Cyprus Companies Law (Cap. 113) provides that every private company shall have at least one director and every public تأسيس شركة في دبي shall have at least two directors (s.170). Furthermore, every company must have a secretary and a sole director shall not be also secretary. However, in the case of a single-member private liability company the sole director can be also the company secretary (s.171).

According to section 174 of Cap.113, the acts of a director or manager are valid notwithstanding any defect which may afterwards be discovered in his/her appointment or qualification. Since directors have powers to take important decisions several duties are imposed on them so that to guarantee that the companies’ interests are well-protected. It should be clarified that there is no difference in principle between executive, non-executive or nominee directors. Have in mind that the duties owed by the Directors are owed to the company and not to individual shareholders.

According to the Law, a Director owes a duty to the company to act in good faith in the best interests of the company. This duty is known as the ‘fiduciary duty’. In other words, the director is obliged to promote the profitability of the company and protect company’s interest. The principal duty of the director is to act in the best interests of the company as a whole, and that is usually taken to denote the interest of shareholders both present and future.

Directors shall act in good faith in what they consider to be the interests of the company. Directors must act in accordance with company’s constitution, i.e. the memorandum of articles and association, and shall exercise their powers only for the purposes allowed by law. Directors must not use company property, information or opportunity for their own or anyone else’s interest, unless allowed to by the company’s constitution or in particular cases where such use has been disclosed to the company in general meeting and the company has approved it.

Directors shall not agree to restrict their powers to exercise an independent judgement. Nevertheless, if they consider in good faith that this it is in the interests of the company for a transaction to be entered into, they may restrict their powers to exercise an independent judgement by agreeing to act in a precise way to attain this.

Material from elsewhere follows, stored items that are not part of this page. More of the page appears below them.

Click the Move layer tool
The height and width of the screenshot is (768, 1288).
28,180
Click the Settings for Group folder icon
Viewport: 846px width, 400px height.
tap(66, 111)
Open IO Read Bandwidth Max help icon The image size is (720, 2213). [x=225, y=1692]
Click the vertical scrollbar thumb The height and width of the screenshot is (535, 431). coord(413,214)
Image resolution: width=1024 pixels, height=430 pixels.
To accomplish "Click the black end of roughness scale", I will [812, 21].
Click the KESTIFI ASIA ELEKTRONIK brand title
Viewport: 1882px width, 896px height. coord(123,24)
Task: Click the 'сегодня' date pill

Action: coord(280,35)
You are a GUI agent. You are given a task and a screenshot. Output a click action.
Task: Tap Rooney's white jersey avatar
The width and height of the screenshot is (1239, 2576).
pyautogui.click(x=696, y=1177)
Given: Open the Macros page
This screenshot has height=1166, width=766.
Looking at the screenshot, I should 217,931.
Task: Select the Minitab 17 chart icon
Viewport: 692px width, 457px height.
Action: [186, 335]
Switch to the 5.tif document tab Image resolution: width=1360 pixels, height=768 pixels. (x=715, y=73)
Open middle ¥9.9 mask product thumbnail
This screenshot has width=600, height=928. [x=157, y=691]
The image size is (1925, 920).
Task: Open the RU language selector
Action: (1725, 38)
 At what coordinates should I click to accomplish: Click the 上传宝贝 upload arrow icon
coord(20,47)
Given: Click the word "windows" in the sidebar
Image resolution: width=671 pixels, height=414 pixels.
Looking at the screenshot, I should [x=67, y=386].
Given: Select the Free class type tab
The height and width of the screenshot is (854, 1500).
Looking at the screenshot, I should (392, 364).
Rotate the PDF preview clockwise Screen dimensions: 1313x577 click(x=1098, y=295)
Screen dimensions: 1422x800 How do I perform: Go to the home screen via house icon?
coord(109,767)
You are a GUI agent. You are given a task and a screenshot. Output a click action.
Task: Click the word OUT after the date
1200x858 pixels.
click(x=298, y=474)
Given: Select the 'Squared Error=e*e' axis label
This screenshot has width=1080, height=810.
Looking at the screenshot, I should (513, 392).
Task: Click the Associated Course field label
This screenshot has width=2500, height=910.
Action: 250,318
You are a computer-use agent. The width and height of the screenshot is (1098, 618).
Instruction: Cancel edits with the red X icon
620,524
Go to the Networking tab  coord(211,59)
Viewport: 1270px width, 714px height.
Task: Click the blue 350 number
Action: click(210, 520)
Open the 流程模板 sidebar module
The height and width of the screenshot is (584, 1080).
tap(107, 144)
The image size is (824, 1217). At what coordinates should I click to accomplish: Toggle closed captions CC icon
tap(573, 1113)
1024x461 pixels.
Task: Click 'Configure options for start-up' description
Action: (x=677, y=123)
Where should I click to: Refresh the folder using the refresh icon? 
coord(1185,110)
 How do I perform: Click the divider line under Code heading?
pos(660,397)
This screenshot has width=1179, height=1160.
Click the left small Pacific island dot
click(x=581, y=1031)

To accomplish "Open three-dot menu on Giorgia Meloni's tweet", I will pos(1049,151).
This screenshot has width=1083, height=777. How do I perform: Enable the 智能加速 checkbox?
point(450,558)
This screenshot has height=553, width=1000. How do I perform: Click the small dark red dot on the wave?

In case there is a conflict between directors’ interests or duties and the interests of the company, then directors are obliged to account to the company for any benefit they receive from the transaction. Nonetheless, directors are not obliged to account for the benefit if they are allowed to have that interest by company’s constitution, or the interest has been disclosed and approved by the company in general meeting.

In the course of a winding up of a company it appears that directors continue to allow a company to incur credit even though they knew or ought to have known that the company had no reasonable prospect of paying, then following the sections 307 and 312 of Cap.113, they may become personally liable for that credit unless they can prove that they have taken every step, in order to minimise and/or eliminate the possible loss.

However, the absence of clear authority makes it difficult to define exactly what the above definition entails. The first part of the definition indicates an ‘objective’ or a ‘benchmark’ test of what ‘the reasonable person’ might expect of a director in specific circumstances. The second part of the test requires that in case that particular director has a particular skill or level of experience, then he/she is obliged to exercise that particular skill in addition to the benchmark test.